==== RECORDED INFORMATION ====

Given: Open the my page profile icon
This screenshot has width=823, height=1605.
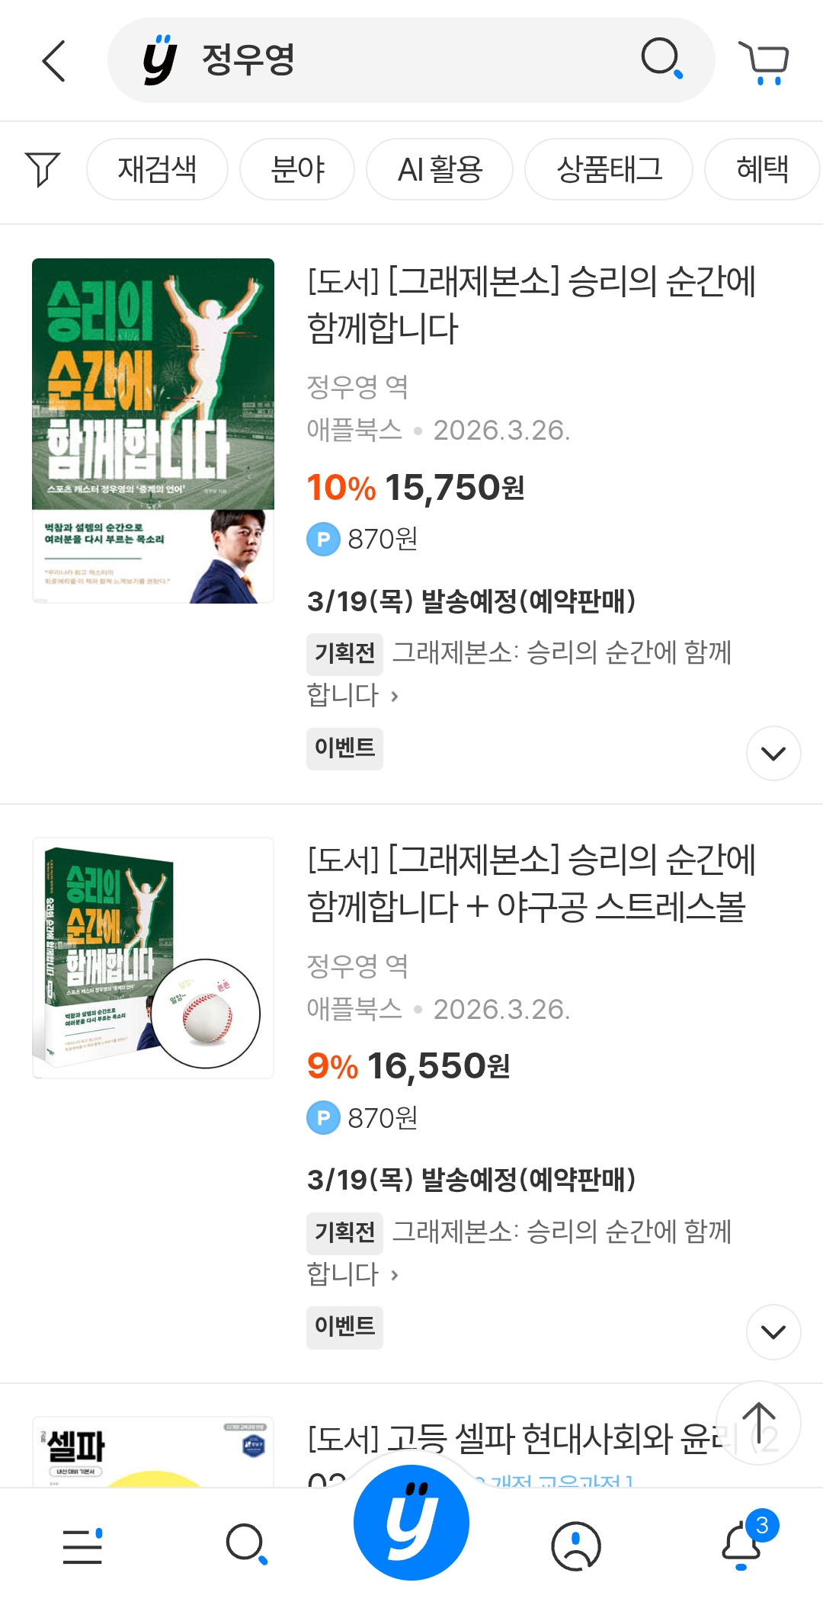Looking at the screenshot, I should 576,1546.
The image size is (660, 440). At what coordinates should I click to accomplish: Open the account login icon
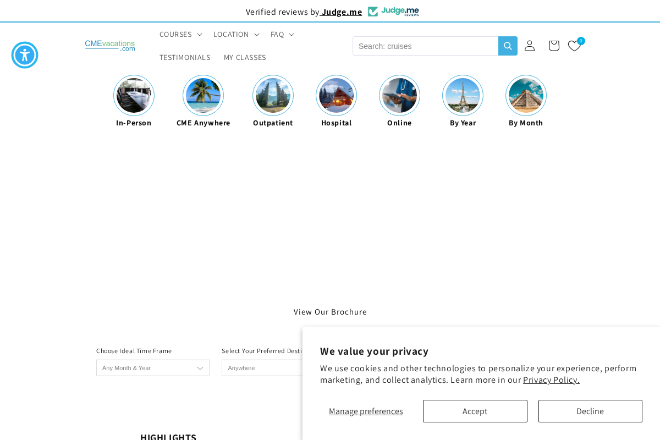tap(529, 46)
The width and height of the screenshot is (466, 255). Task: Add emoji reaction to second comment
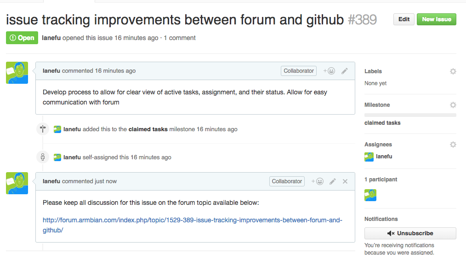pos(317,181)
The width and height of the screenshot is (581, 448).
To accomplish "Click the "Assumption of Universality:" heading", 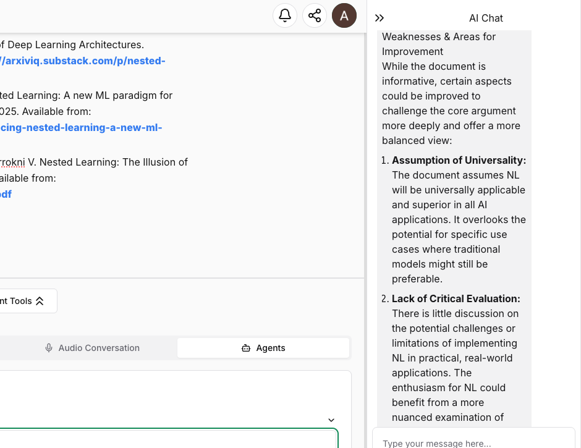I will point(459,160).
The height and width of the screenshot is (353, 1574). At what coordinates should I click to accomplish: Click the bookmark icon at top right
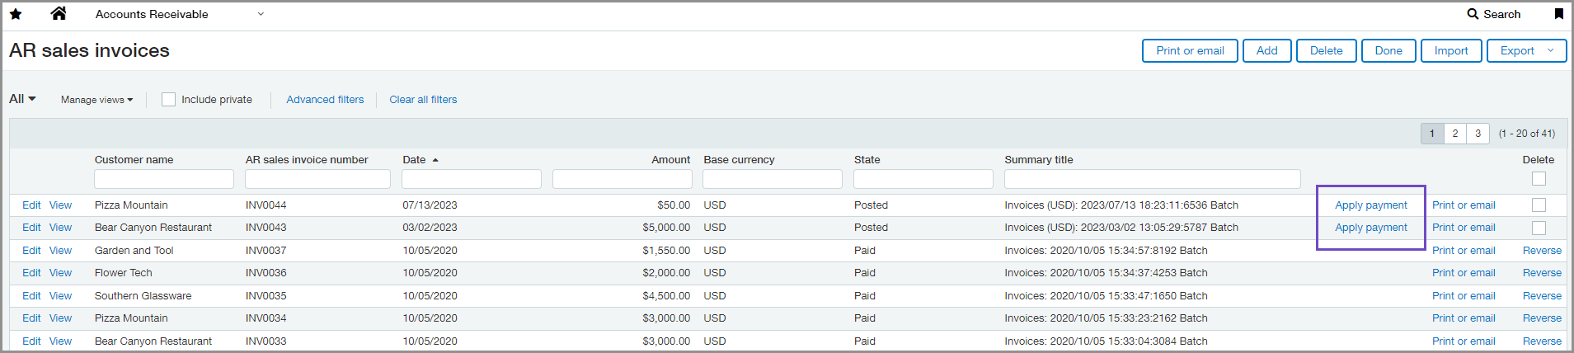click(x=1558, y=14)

====

* _TASK TO COMPLETE_
Please output the lines from the line that holds "The height and" through the final line of the material above, both included. Each line must match exactly, and pictures must be excluded.

* _RESPONSE TO THE TASK_
The height and width of the screenshot is (353, 1574). At what coordinates should I click to accomplish: Click the bookmark icon at top right
click(x=1558, y=14)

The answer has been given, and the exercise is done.